Roger Hicks
Veteran
The take-away here is this. Many feel that there are situations in which their own fear overrides law, or that it should.
We use words like 'courteous', 'reasonable', and 'decency' to describe the grace with which a photographer should willingly surrender their rights in favor of a parent's fear, but the end result is the same - the photographer should surrender their rights because the parent feels uncomfortable about the exercise of the freedom of expression rights in the presence of the parent's child.
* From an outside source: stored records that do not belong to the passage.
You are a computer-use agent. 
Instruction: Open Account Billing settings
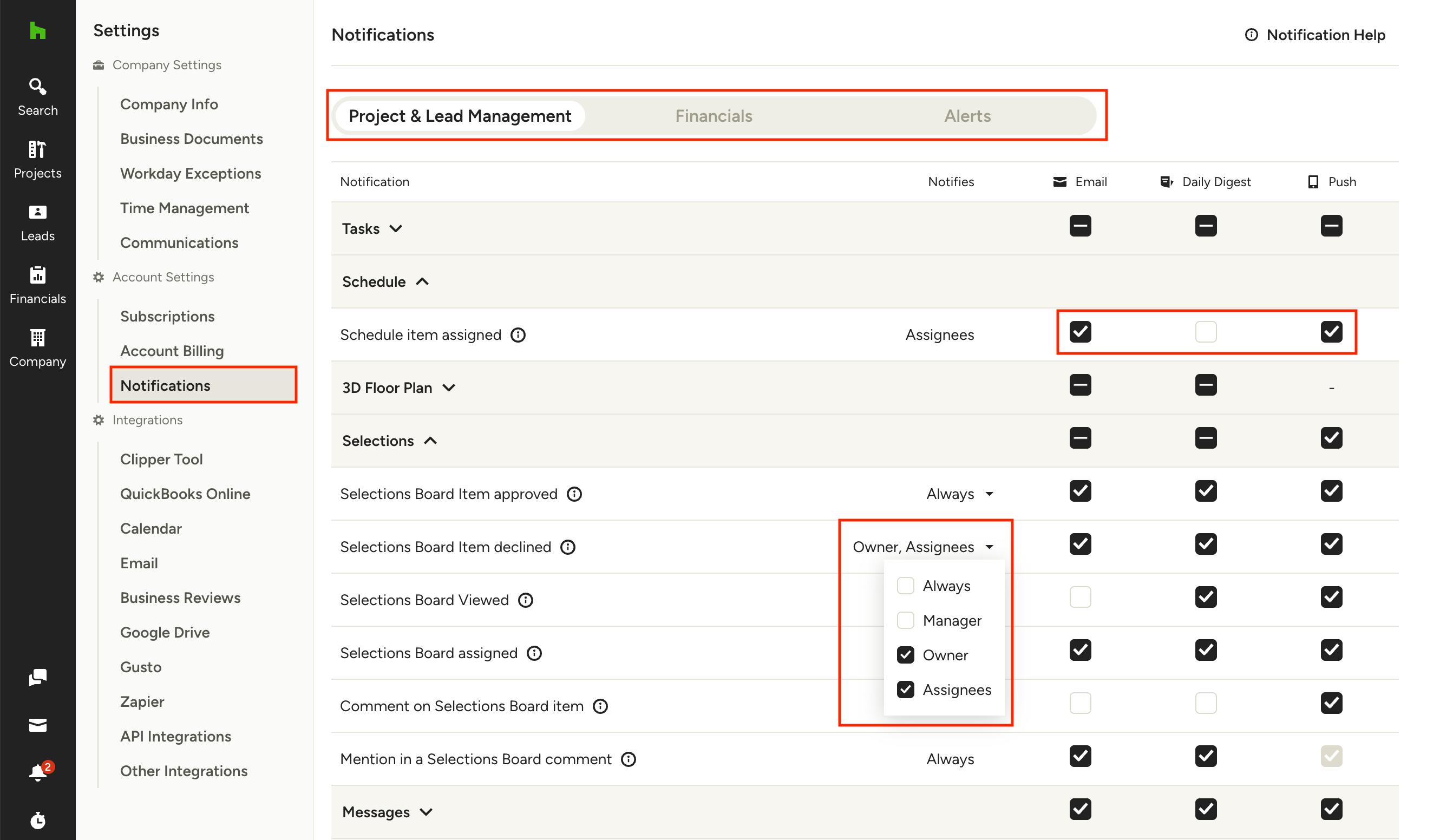(x=172, y=351)
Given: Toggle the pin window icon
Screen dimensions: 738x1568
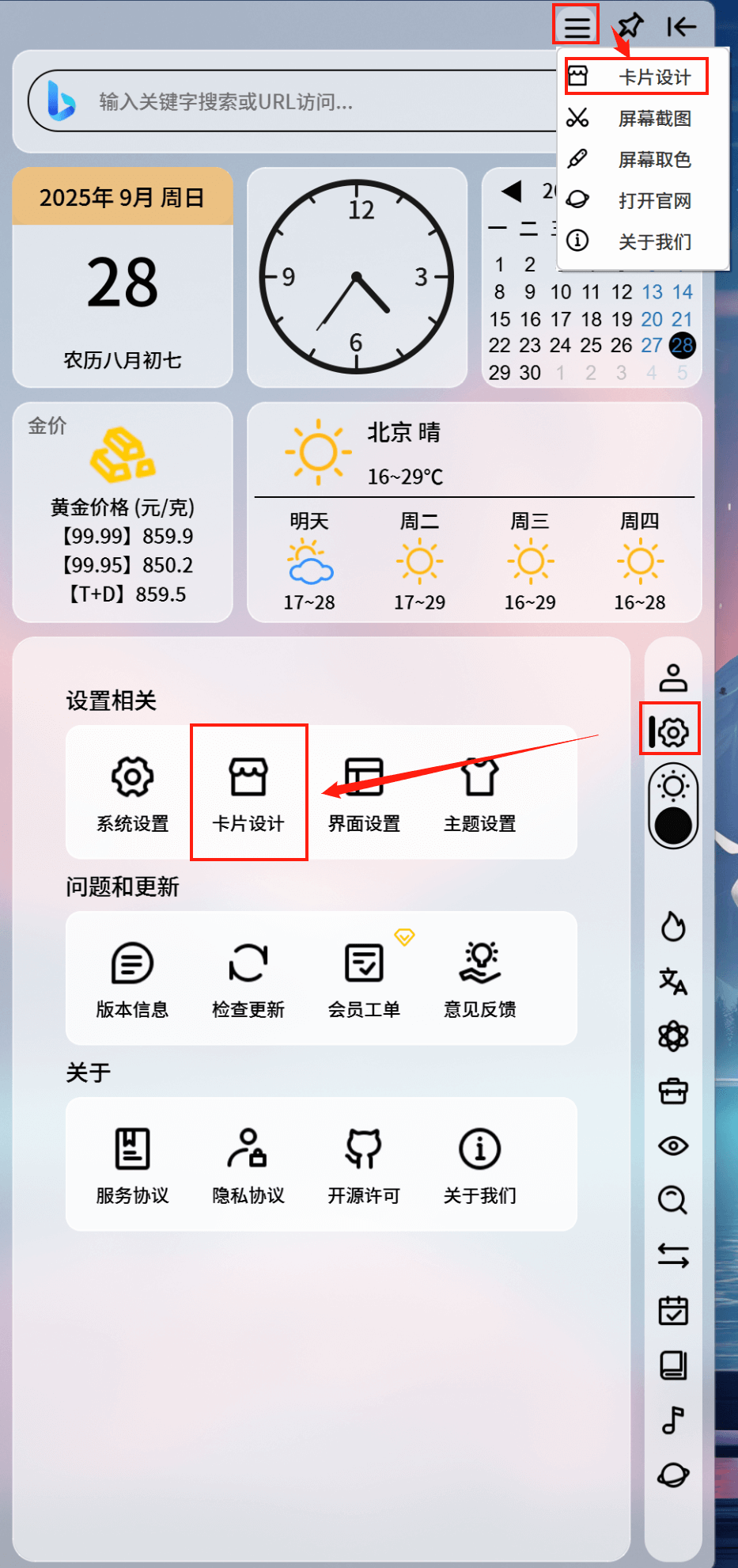Looking at the screenshot, I should coord(630,26).
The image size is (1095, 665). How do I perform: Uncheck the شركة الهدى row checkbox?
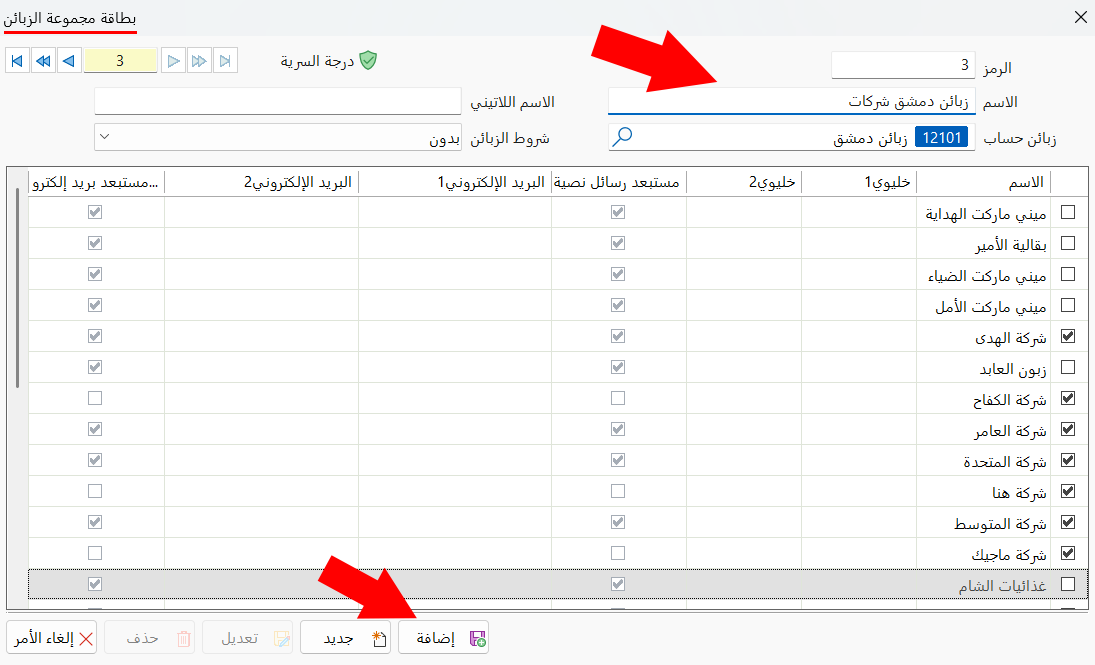pos(1068,336)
That is, in my opinion, an unreasonable request. We talk about being rude in this thread - that to me is the first rude behavior taking place in our hypothetical scenario.
Dear Bill,
We diverge fractionally here.
I won't say I'm happy to give up my right to take pictures in a public place because of paranoid parents, but equally, I'm not happy to give it up because of paranoid socialists either. Verbatim conversation:
Vendor of Socialist Worker newspaper, whose pic I had just taken: You have a right to ask my permission to take that picture!
Me: I chose not to exercise that right.
VoSWn: I don't know who you are!
Me: True.
In other words, I'm not going to ask permission first (at least, not usually) because I don't believe I need to, and I'm not going to go on shooting afterwards (at least, not usually) because I won't get good pictures -- unless, of course, the conversation has gone well (as it usually has) and no-one minds my shooting.
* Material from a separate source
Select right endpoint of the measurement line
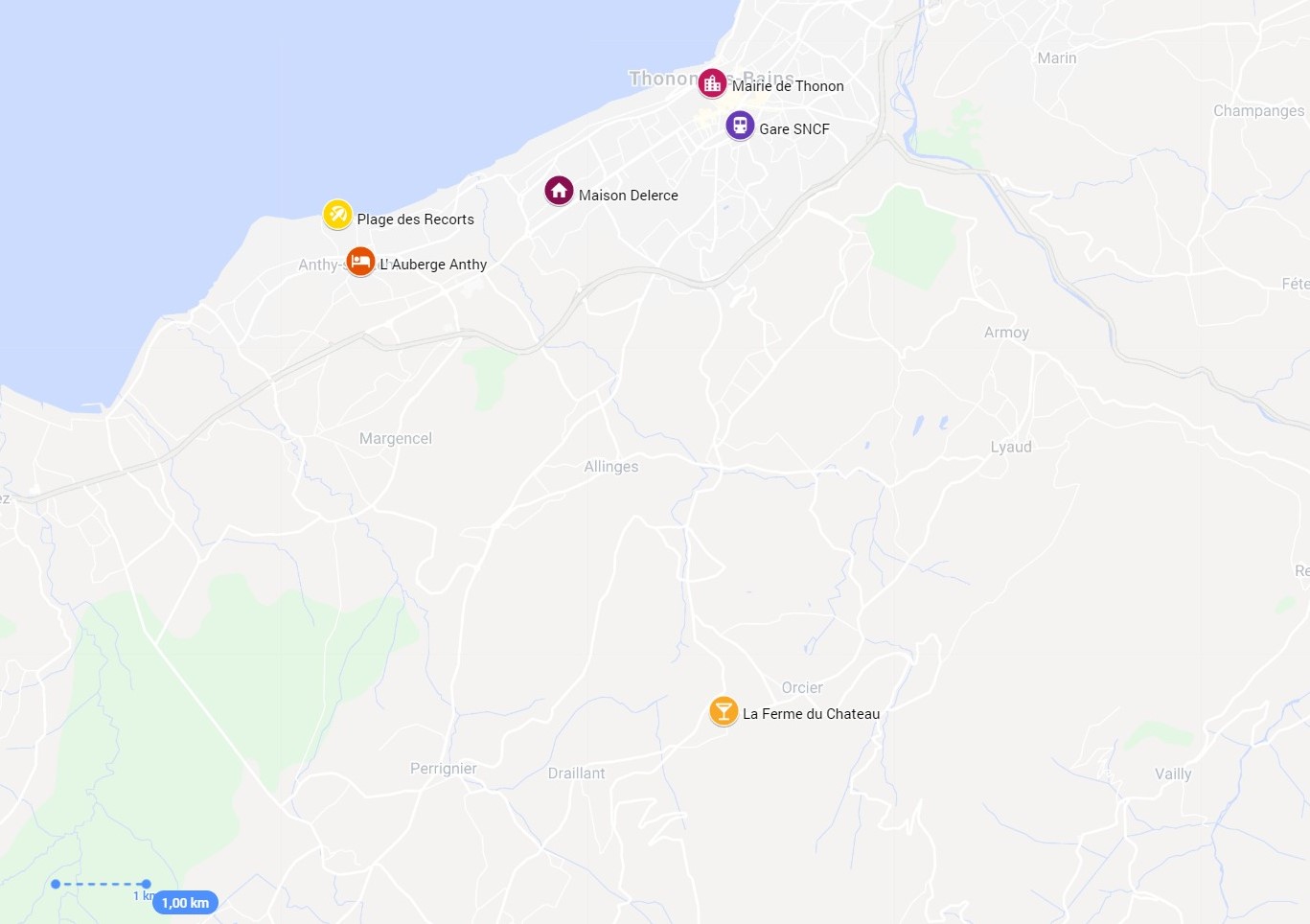Viewport: 1310px width, 924px height. [146, 884]
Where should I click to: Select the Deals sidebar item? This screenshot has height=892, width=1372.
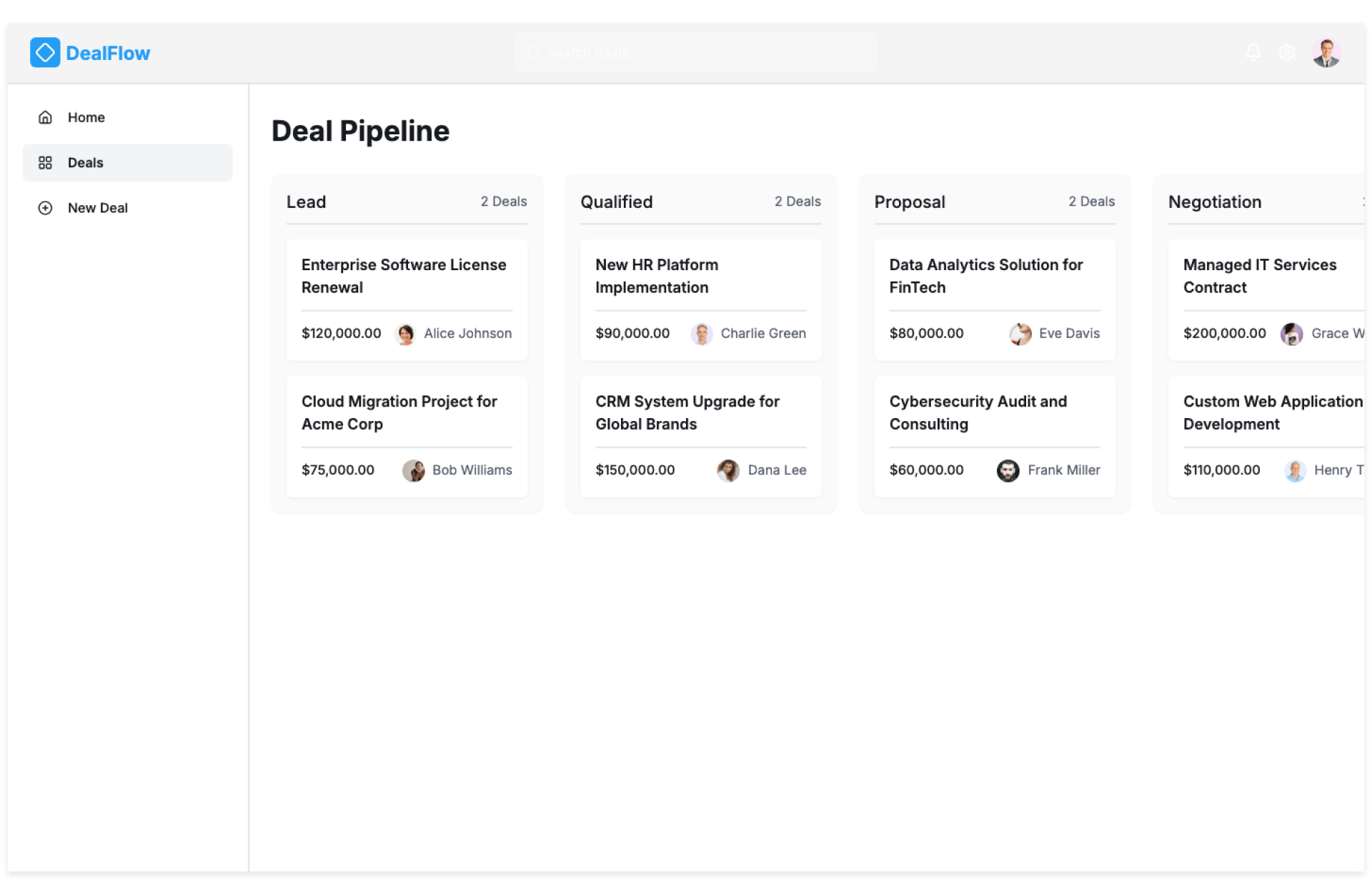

As you have repeatedly said, if you don't want your (or your children's) picture taken, don't go out in public (or take them out in public). If the first pic is 'reasonable behaviour', it doesn't mean (a) that the second is reasonable, at least in common decency, or (b) that the first isn't, in some curious retrospective manner.
A very great deal depends on how BOTH sides present themselves. I have never got into a fight over this, mostly (I believe) because I've always been polite and civil; but partly (I believe) because I never discount violence as a last resort, and this gives me a certain air of confidence.
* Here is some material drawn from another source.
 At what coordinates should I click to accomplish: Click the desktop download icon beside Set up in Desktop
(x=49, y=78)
Once, at university, my wife was stopped by a campus policemen who asked, "Excuse me, miss, are you carrying a CS spray?" She was a little flustered and replied, "Yes. I have a permit. Do you want to see it?" He said, "No, that's fine, it wasn't that. I had a bet with myself. You don't walk like a victim."
This is important: not walking like a victim. I have never instigated a physical fracas, but a couple of times I have ended them, because when I hit someone, all I want (in the words of an ex-Hell's Angel chum) is for them to stay down until I have legged it. Fight fair? No thanks. Anyone who starts a fight has only himself to blame if he gets hurt.
Taking pictures like a victim (or not) is the same sort of thing.